The sour gas flows upward counter-current to the lean solvent. Almost all the carbon dioxide and hydrogen sulphide in the sour gas are absorbed by the solvent in the absorber. There is only 2 percent hydrogen sulphide left in the sweet gas.
The sweet gas, after absorption of hydrogen sulphide by the solvent, flows overhead from the absorber. An acid gas rich amine solution leaves the bottom of the column at an elevated temperature. This is because of the exothermic absorption reaction. This rich amine solution is then fed to a regenerator also known as Stripper usually by application of heat.
The stripper has a reboiler which supplies the heat to strip-off’ the hydrogen sulphide and carbon dioxide from the rich amine to regenerate the lean amine solution. It is further cooled by a heat exchanger and re-circulated to the top of the absorber, thus completing the cycle.
During the process, there was a loss of MDEA and water together with acid gas. Make up water and MDEA have therefore been added to make up for the loss.

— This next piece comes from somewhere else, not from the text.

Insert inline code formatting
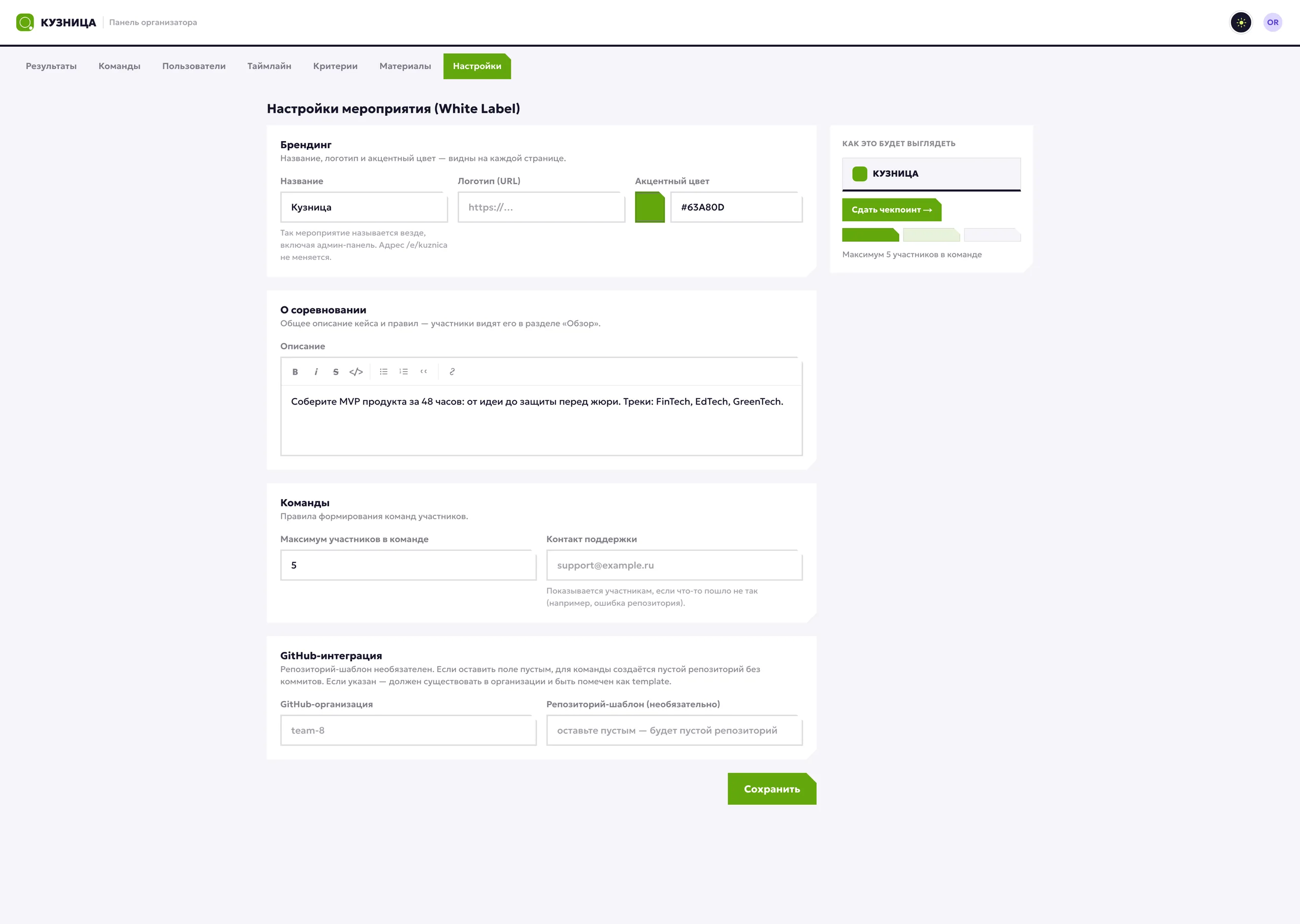 tap(356, 372)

The energy consumed is directly related to amine circulation rate. Increasing the amine concentration and acid gas loading in the rich solution will allow a decrease in the circulation rate and energy costs. When the acid gas content in the inlet gas is reduced or when the feed gas flow rate is reduced, energy can be saved by reducing the amine circulation rate.
This effect is not usually as great as expected. The principal reason is because the acid gas vapour pressure is higher over more concentrated solutions at equivalent acid/amine mole ratios. When an attempt is made to absorb the same quantity of acid gas in a smaller volume of solution, the heat of reaction results in a greater increase in temperature and also an increase in acid gas vapour pressure over the solution. The effect of increasing the MDEA concentration is almost nullified by the decreasing net acid gas absorption per mole of MDEA. (Hovels and Van De Venne, 1981).

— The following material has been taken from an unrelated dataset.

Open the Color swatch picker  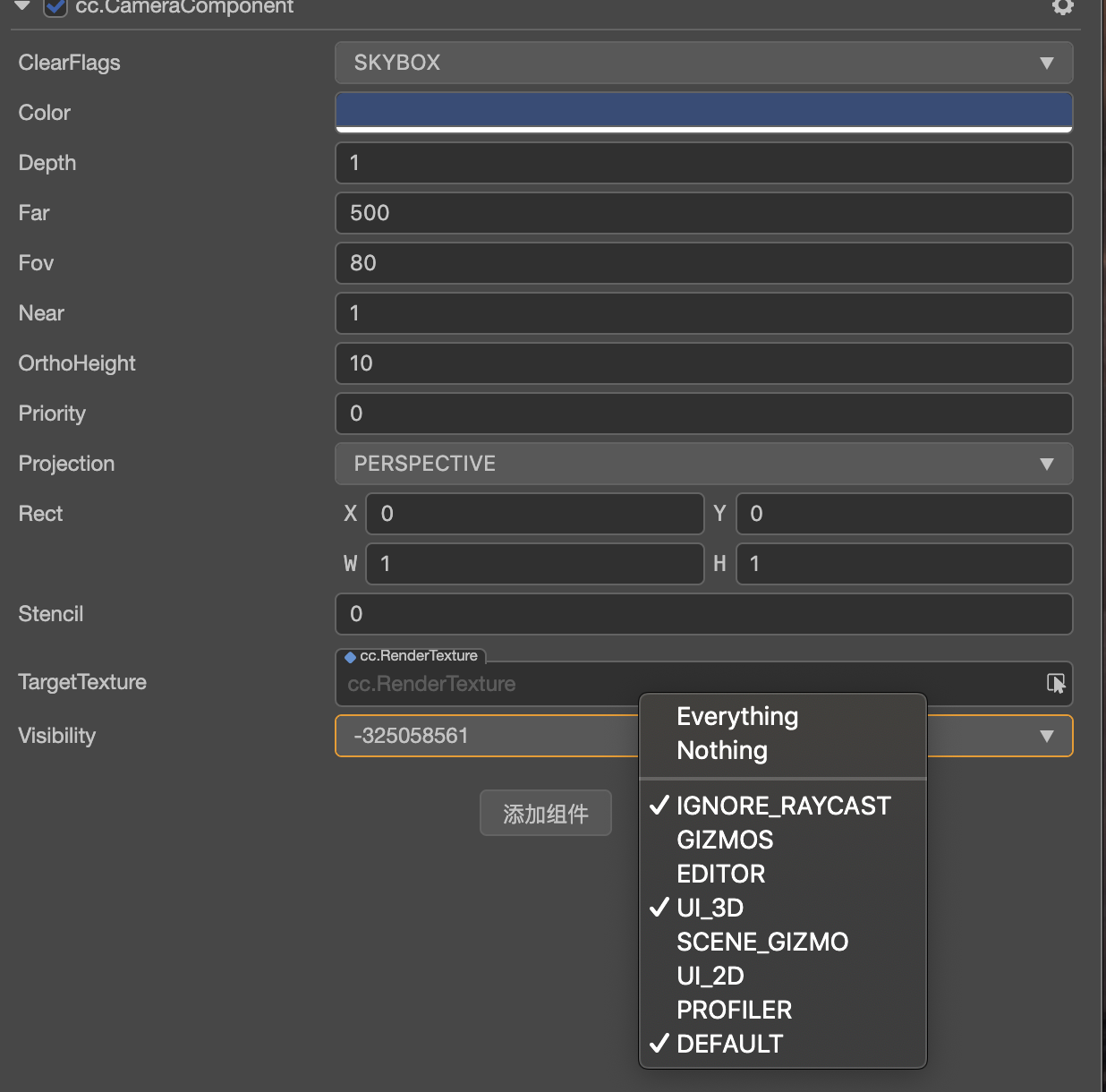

The power recovery attainable was also taken into account. When the absorber operates at a sufficient pressure, a hydraulic turbine can be used to recover the energy from the high pressure liquid leaving the absorber. A hydraulic turbine converts the high pressure liquid to mechanical energy which can be used to drive the lean amine pumps. If a hydraulic turbine is not used, the high pressure energy of the liquid is wasted when it is reduced from the absorber pressure to the stripper pressure.
One of the by-products of the sweetening process is hydrogen sulphide. It can be sold and used if reduced to its elemental form, sulphur. It is a bright yellow powder, and can often be seen in large piles near gas treatment plants. In order to recover elemental sulfur from the gas processing plant, the sulfur containing discharge from a gas sweetening process must be further treated. The process used to recover sulfur is known as the Claus process, and involves using thermal and catalytic reactions to extract the elemental sulfur from the hydrogen sulphide solution.